Under the harm reduction model, social work intervention would be geared toward community prevention work and early treatment of drug users to monitor their use and life style. Because the abstinence model emphasizes treatment after the drug dependent has "hit his or her bottom," an opportunity to introduce life saving measures at early stages of drug use and problem drinking is lost. In the words of British drug counselor speaking before an American audience, "You are failing to meet the needs of a very significant number of people out there. I'm thinking especially of adolescents who do not identify with a label such as alcoholic or addict but who could benefit from help on their own terms" (Hobby, 1996).
American social workers would do well to work toward public health policies to control the epidemic of disease and crime associated with illicit drug use. Advocacy for more extensive funding of needle exchange programs such as that of New York City is essential. Public health and drug treatment providers should be aware of successful outreach intervention strategies and incorporate them into state and local AIDS prevention programs (McCoy, Rivers, and Khoury, 1993). British social workers who have the advantage of living in a country with a national health service and government sponsored harm reduction policies can advocate to maintain the present system which is now under threat by elements from the far right. And they can turn their attention to the need for preventive measures within prison systems where random sharing of injection equipment is rampant. Methadone maintenance and needle exchanges are vital to stem the HIV/AIDS epidemic among the population. The ostrich-like behavior of British prison authorities in relation to drug injection mirrors their earlier resistance to distribution of condoms, however, and renders social change difficult (Harding and Nelles, 1995). In the U.S. , similarly, denial of prisoner drug use and sexuality hinder the introduction of life saving measures in the face of an epidemic of major proportions.
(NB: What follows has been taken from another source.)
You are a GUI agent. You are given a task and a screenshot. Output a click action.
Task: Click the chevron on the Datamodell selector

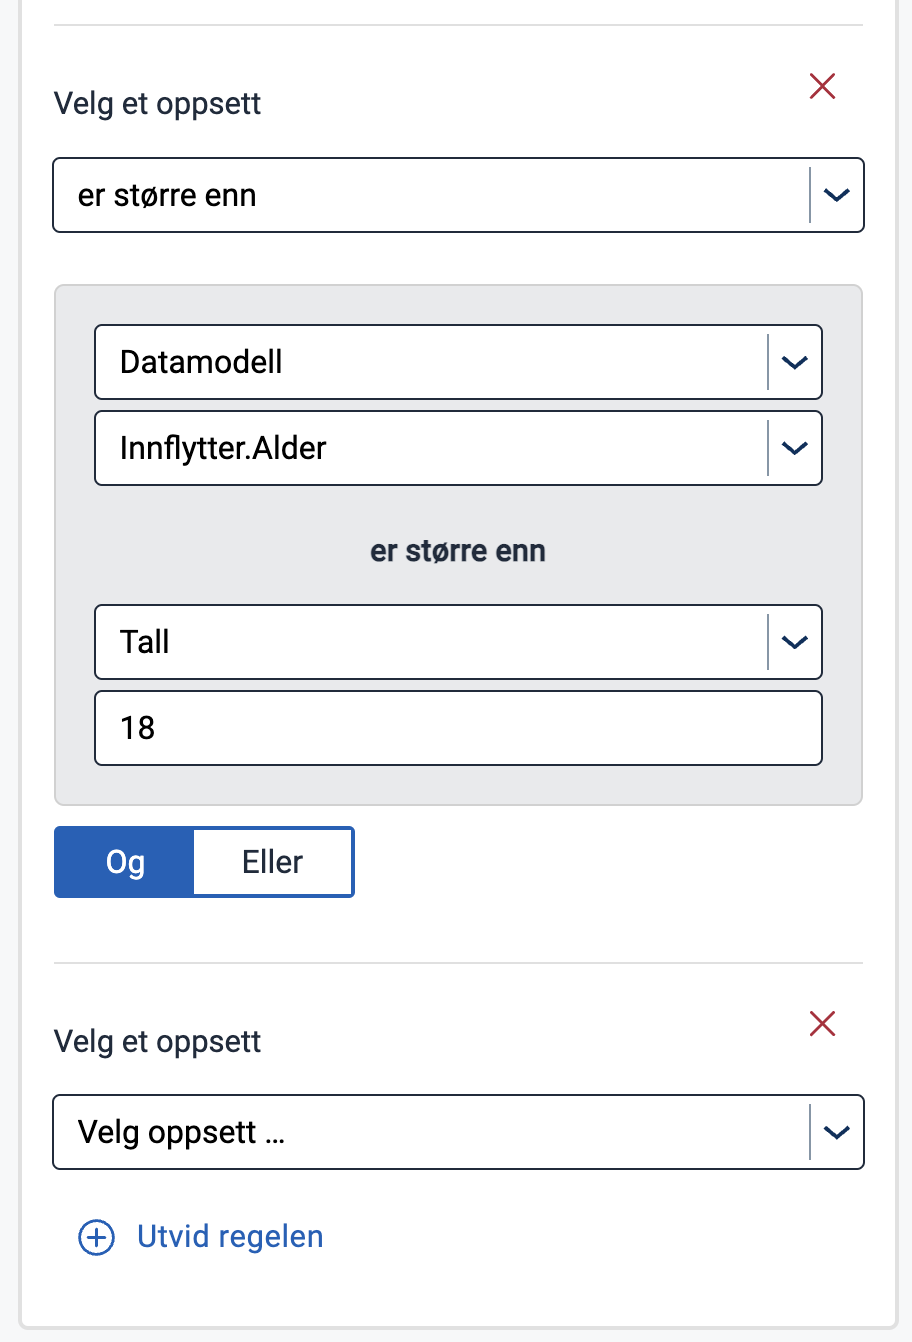(x=795, y=362)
The harm reduction approach is much more consistent with social work values of client-centeredness and self-determination than is the current predominant zero-tolerance approach. The metaphors of war distract us from the human and social aspects of addiction and demonize people with problems. Harm reduction services, in contrast, provide individualized treatment and strengthen community action. The cost saving of prevention of HIV via projects involving indigenous outreach workers compares favorably with the costs of treating people with AIDS. Spurred by the enormity of excess crime, violence, and disease associated with prohibition, harm reduction is being implemented in parts of Europe, and discussed at conference across the U.S. In the Netherlands where the most comprehensive services have been offered, no apparent increase in illegal drug use has resulted (Cotton, 1994). Shifting the allocation of anti-drug resources to focus on treatment -- early intervention -- and prevention is clearly the key to breaking the cycle of hard-core addictive use and the transmission of HIV associated with illicit drug use. Perhaps the recognition that many of the adverse consequences of nonmedical drug use can be prevented without increasing drug use itself will lead us to base progress on scientific research findings rather than on political expediency. But in the meantime the death toll continues to climb.